━━━━━ Reading passage

I recently went to my local computer store to replace my aging computer with a new one. Unluckily for me, I didn’t do my homework on the matter very well and ended up paying too much for a bunch of features that I don’t really need. In order to prevent this from happening to you as well, be sure to avoid these 14 common mistakes:
1. Not buying based on your needs
Don’t buy a computer based on what you’ve seen or heard in the media. Buy a computer that will allow you to do what you need to do. It’s not necessary to have the fastest processor available and four times as much memory as you’ll ever need. Pay for something that's just right to suit your needs, and nothing more than that.
2. Choosing your new computer because of a single number
A lot of numbers get thrown around when hardware (a computer’s internals) is discussed. In contrast, a lot of important numbers don’t even get mentioned. This is why you should never focus on a single number when deciding what to buy. Ask someone who is familiar with computers to make sure that the purchase you’re considering has all the things you’re going to need.
3. Not knowing what you’re getting with the operating system
An operating system is computer software that allows you to use your computer, for example Windows, OS X, and Linux. The computer you’re considering buying needs to be capable of running the software or programs you want to run on it for your purchase to be worthwhile. Decide what you need to do with your new computer to see whether the operating system it comes with will support it.
4. Making assumptions about how features will work
Just because the computer you’re looking at has WiFi and Bluetooth capabilities, that doesn’t necessarily mean they’re going to work just fine. Take WiFi for example, it has a number of different classes and speeds, so it is not safe to assume that it will work in every single situation.

━━━━━━━━━━
━━━━━ Dataset extract

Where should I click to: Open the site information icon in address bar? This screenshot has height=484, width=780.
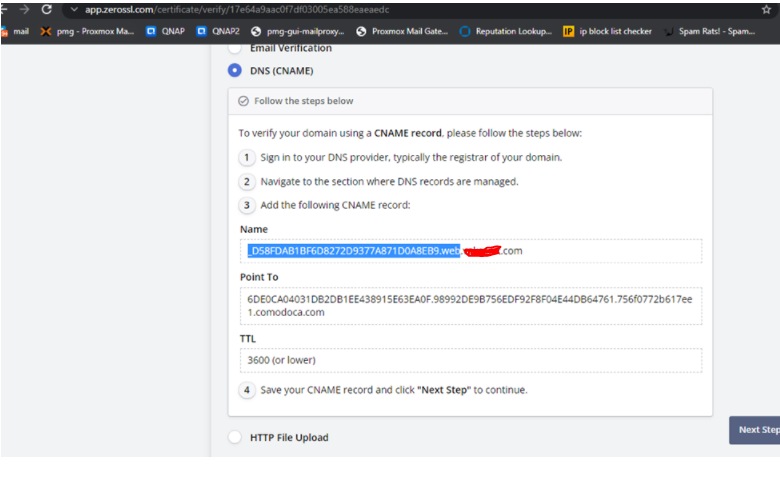74,9
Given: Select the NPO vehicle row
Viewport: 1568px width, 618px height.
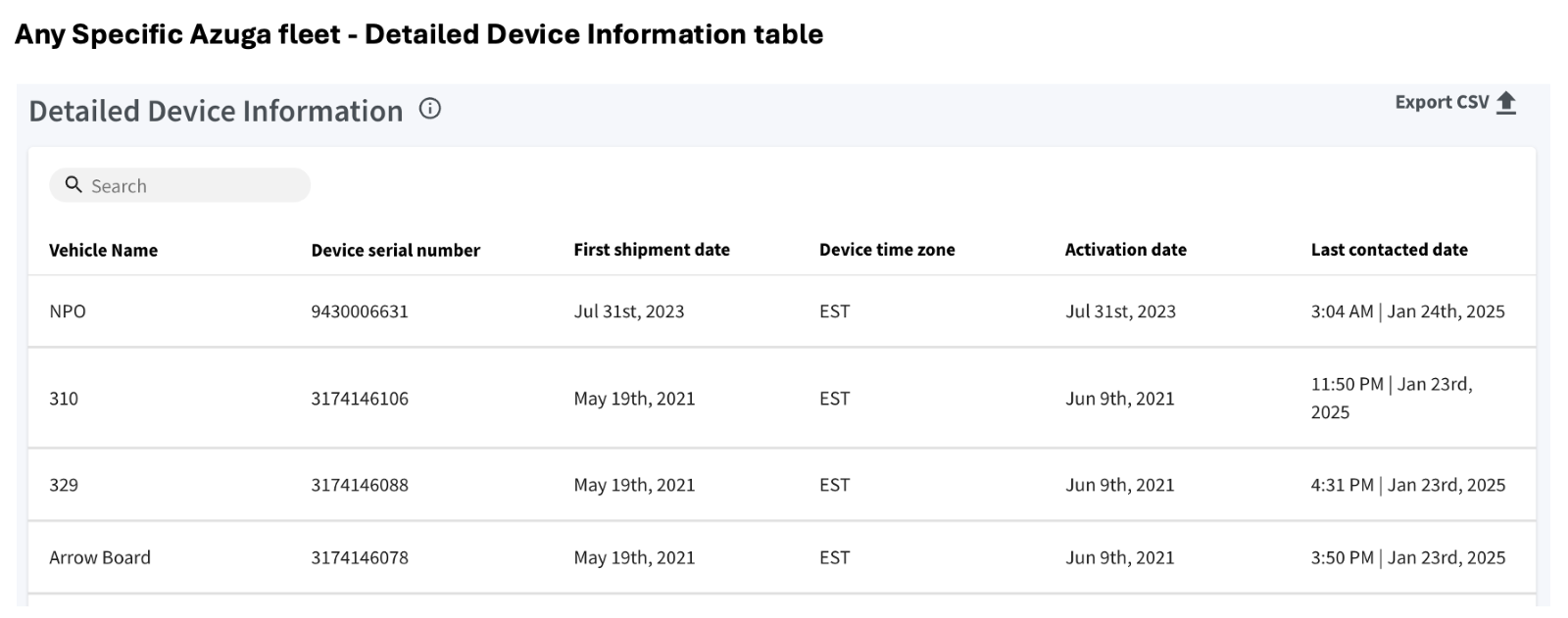Looking at the screenshot, I should pos(782,311).
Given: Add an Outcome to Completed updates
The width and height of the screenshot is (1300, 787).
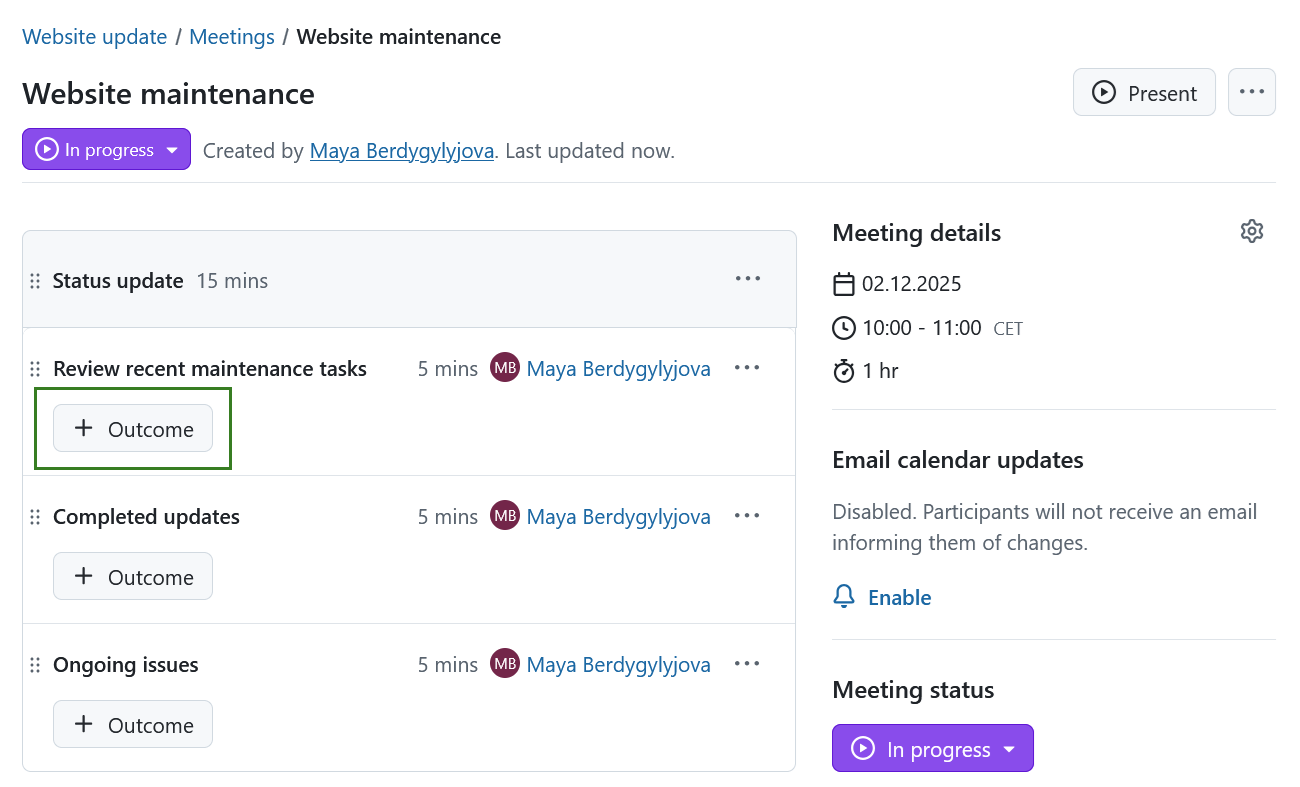Looking at the screenshot, I should point(132,576).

━━━━━━━━━━

◆ To-do list:
1 – In the article on computer-buying mistakes, which operating systems are named as examples?
2 – Continue the article on computer-buying mistakes, starting after its last sentence.
The rows are separate material that stands apart from the article on computer-buying mistakes.

◆ Results of the exercise:
1 – Windows, OS X, and Linux.

2 –
5. Making assumptions about features being included
Because modern computers come in so many different configurations, it’s never safe to assume that a given feature is there. A very good example of this is that certain computer models are now doing away with CD/DVD drives. If this happens to be an essential for you, physically verify that it’s there and works the way you want it to.
6. Ignoring missing details
You should always check out the missing details of a computer, and if you’re at a loss to understand what they are, then verify these things with someone who can help you and is well-versed in computer technology and terminology. If details are not mentioned or elaborated on, it’s likely that they are not favorable details.
7. Thinking components can be upgraded at will
It’s never safe to assume that a certain component in a computer or laptop can be upgraded at will. Some components simply will not be compatible, for instance if you want to upgrade a processor, you need to find one that matches up to the socket on your computer’s motherboard. If you want to upgrade your computer’s memory, you have to determine whether there are free slots available to do so.
8. Not trying before buying
You should always avail yourself of the opportunity to try out the computer or laptop you intend on buying before actually buying it. If your local store has the model you have your eyes on in stock, then by all means head down there and try it. Pay close attention to how everything feels to you – the touch screen (if there is one), the mouse and keyboard, and the way it runs. If you dislike something about it, then don’t buy it.
9. Always going for the cheapest option
If you don’t really use a computer all that much and spend very little time browsing the internet when you do, you might be able to get away with going for the cheapest option, but this definitely does not apply to everyone. Spending a bit more money (while not overdoing it and getting something you don’t need) will likely mean you’ll experience better reliability and longevity over the long run. Take a look at good deals on brands and models that have been proven to have a good lifespan.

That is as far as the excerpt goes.